[Data listing]

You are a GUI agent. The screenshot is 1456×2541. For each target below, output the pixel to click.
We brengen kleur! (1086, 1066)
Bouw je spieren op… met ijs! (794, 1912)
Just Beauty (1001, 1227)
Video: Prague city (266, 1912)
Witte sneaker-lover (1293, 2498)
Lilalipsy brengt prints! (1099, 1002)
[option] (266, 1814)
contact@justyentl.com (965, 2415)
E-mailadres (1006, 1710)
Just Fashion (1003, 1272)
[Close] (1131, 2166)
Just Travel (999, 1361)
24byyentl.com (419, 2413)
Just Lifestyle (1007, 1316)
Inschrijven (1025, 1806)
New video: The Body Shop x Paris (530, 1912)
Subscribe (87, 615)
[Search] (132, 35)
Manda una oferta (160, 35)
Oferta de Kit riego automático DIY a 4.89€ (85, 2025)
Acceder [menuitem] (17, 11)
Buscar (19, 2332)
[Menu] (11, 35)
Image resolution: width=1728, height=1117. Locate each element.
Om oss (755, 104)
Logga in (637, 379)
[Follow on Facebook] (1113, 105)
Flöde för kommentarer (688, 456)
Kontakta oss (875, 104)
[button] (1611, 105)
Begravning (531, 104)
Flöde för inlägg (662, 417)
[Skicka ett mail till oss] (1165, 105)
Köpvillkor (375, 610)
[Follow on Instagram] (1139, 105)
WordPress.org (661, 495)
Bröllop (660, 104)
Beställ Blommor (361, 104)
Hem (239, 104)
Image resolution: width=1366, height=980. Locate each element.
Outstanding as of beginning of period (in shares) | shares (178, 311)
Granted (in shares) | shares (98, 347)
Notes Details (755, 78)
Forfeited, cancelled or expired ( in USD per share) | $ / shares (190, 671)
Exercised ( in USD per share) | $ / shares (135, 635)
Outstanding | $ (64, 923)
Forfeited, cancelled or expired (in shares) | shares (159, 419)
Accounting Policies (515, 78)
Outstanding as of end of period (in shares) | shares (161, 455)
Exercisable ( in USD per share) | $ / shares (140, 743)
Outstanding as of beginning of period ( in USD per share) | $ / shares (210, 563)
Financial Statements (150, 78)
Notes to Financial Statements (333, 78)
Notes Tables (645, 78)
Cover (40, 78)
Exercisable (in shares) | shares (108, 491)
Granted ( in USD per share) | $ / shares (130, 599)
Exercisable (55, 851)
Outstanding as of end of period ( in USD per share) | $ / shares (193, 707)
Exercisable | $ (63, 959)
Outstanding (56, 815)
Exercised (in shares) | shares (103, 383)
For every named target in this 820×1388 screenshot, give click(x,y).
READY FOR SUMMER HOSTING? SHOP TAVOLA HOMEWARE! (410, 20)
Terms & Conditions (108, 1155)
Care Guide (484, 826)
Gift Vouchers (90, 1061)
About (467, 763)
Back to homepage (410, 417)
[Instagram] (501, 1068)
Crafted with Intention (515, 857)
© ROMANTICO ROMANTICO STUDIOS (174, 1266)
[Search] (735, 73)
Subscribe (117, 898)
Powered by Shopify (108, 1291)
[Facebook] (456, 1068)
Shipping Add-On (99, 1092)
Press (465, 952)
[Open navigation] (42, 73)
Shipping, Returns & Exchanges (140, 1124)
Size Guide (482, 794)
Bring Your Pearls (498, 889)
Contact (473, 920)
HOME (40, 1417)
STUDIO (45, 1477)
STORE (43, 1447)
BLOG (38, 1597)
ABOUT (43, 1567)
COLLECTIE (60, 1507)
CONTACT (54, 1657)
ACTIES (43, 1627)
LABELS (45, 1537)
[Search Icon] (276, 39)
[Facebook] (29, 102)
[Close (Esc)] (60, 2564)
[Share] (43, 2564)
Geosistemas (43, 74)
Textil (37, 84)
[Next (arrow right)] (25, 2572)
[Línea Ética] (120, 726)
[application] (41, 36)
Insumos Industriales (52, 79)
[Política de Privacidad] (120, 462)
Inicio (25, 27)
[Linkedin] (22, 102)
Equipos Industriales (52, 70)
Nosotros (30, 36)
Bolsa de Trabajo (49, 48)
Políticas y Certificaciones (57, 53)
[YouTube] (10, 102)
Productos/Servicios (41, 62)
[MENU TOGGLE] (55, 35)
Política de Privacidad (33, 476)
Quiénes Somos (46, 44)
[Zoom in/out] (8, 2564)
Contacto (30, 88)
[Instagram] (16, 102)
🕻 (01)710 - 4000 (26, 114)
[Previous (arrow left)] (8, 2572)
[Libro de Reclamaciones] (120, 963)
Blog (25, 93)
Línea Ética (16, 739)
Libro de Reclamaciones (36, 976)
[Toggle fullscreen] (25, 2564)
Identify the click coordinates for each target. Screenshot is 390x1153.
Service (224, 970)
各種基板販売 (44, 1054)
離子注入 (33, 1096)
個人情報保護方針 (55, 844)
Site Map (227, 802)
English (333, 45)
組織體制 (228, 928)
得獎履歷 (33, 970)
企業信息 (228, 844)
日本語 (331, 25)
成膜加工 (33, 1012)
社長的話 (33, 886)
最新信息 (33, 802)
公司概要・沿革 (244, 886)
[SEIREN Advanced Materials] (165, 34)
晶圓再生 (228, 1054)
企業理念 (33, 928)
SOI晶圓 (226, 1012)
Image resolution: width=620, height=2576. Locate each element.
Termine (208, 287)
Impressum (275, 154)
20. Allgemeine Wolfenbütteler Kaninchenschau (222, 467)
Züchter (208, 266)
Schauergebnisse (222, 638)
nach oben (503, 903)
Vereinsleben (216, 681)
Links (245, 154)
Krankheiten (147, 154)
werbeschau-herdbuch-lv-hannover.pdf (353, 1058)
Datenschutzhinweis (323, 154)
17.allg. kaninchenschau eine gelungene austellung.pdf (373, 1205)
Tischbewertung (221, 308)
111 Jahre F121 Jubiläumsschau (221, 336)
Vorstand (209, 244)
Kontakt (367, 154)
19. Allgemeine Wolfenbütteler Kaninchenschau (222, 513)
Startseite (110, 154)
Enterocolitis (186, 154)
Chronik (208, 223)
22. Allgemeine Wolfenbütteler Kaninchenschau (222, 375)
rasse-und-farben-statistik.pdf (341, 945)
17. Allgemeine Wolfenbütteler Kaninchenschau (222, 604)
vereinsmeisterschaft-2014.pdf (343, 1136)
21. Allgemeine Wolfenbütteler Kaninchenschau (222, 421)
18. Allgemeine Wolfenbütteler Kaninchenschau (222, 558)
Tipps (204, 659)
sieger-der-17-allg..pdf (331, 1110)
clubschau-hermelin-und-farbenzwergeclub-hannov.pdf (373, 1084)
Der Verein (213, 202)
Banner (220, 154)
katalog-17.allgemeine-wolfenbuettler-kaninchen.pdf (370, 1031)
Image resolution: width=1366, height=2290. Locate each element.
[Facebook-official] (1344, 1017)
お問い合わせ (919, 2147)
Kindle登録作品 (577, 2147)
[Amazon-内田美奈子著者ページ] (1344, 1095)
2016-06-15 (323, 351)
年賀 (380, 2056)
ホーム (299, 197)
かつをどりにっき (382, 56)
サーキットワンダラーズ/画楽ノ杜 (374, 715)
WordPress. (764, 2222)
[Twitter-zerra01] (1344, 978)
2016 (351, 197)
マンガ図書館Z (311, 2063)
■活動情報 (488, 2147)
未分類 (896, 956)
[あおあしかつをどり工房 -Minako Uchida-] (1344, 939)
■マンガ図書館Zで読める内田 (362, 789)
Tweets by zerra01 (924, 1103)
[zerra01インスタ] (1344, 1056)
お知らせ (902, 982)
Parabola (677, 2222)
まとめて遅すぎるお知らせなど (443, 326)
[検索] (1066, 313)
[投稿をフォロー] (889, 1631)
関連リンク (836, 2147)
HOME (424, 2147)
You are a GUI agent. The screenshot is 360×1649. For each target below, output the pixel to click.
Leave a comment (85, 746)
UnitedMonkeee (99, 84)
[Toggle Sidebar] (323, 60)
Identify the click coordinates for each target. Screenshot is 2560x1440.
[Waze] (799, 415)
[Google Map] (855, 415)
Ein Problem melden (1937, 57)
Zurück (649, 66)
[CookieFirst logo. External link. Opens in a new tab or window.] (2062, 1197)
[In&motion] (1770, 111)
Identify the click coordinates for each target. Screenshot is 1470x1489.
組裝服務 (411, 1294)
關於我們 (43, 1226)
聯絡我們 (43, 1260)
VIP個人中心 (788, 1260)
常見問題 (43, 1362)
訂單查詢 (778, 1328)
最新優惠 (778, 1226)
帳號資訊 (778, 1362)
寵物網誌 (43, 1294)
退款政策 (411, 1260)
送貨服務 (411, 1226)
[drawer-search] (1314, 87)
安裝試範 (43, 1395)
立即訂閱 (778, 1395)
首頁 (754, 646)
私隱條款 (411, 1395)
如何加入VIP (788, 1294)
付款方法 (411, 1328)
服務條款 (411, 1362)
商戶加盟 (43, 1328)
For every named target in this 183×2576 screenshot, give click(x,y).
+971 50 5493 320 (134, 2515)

[Exercise directions]
Going through the material, how many lines contain the word "Facebook"? Please give only the number.

[Task solution]
4